De son avis, les ménages les plus riches bénéficient de plus d’avantages dans les domaines de la santé, de l’éducation et d’autres droits économiques et sociaux que les ménages les plus pauvres, un constat déterminant mais surtout qui montre une société de plus en plus inégalitaire, ce qui compromet les chances aux populations d’accéder au développement durable et d’accroître leur bien-être.
Relevant que les États sont tenus de respecter, protéger et garantir les droits, l’enseignante-chercheuse a souligné la nécessité d’une implication directe et sérieuse de tous les acteurs en vue de favoriser une répartition équitable des revenus et de réduire les disparités par le biais de politiques fiscales.
Cependant, Mme Ikhmim a mis en relief le dilemme central des économies capitalistes formulé en 1975 par l’économiste Arthur Okun dans son livre « Equality and Efficiency, the Big Trade Off », stipulant que l’efficacité d’une économie devait se payer d’une distribution relativement inégalitaire, et questionnant, dans le cadre du spectre de la « stagnation séculaire », le retour à des niveaux d’inégalités comparables à ceux que la plupart des pays avancés avaient laissé derrière eux depuis un siècle.

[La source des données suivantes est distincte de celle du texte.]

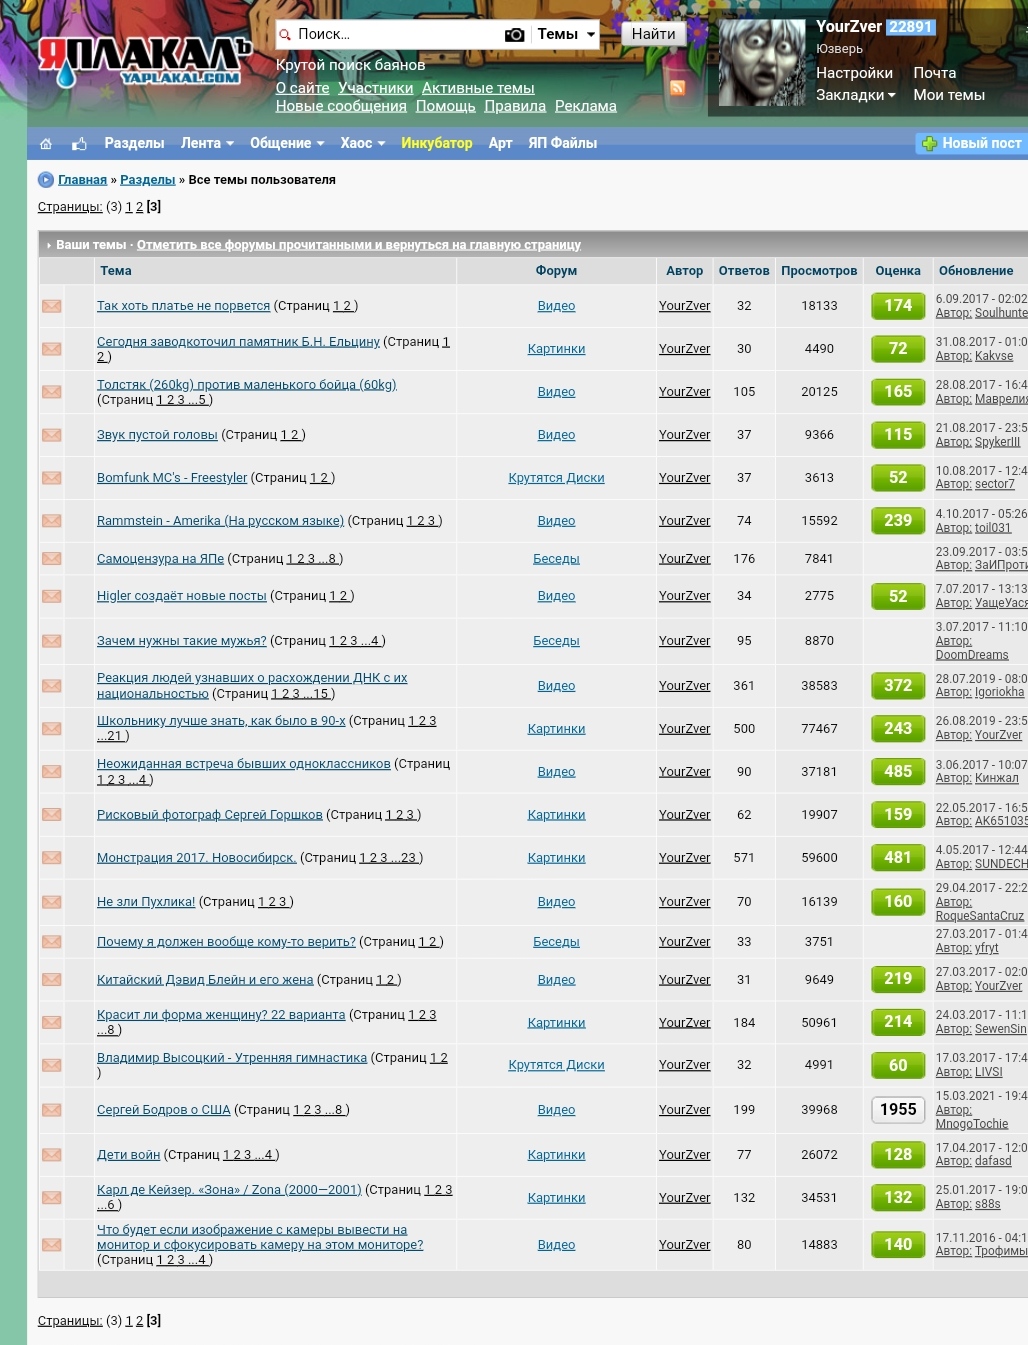Open the Темы search scope dropdown
Viewport: 1028px width, 1345px height.
point(566,34)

« Ces inégalités apparaissent, avec la mondialisation, comme la pathologie première qui menace la réalisation des droits humains constituant des incertitudes et des instabilités dans un cadre de tensions internationales et alimentant les fièvres identitaires et les poussées fondamentalistes », a-t-elle indiqué.
Par ailleurs, Mme Ikhmim a rappelé la citation célèbre de Jean-Jacques Rousseau sur laquelle s’ouvre le Contrat social (1762), « l’homme est né libre, et partout il est dans les fers », qui figure au début de toute méditation sur la situation actuelle des droits de tout être humain capable de choisir selon sa volonté.
Aujourd’hui, a-t-elle dit, l’être humain vit dans un monde sous une pression inégalitaire qui ressemble à celle qui fit peur aux bourgeoisies nationales européennes à la fin du 19è siècle, et son « éternelle soif de bonheur et de création » tant défendue par Rousseau.
Le cadre des droits humains contient l’obligation implicite, pour les États, de prendre en considération l’impact de cette menace inquiétante des inégalités sur les droits et d’opérer les arbitrages pertinents grâce aux différents instruments dont ils disposent, même si ces derniers restent discutés dans leurs effets.
En dépit des défis à relever, la Journée des droits de l’homme demeure une occasion pour promouvoir et consolider les droits de l’Homme sans distinction aucune, notamment de race, de couleur, de sexe, de langue, de religion, d’opinion politique ou de toute autre opinion, d’origine nationale ou sociale, de fortune, de naissance ou de toute autre situation.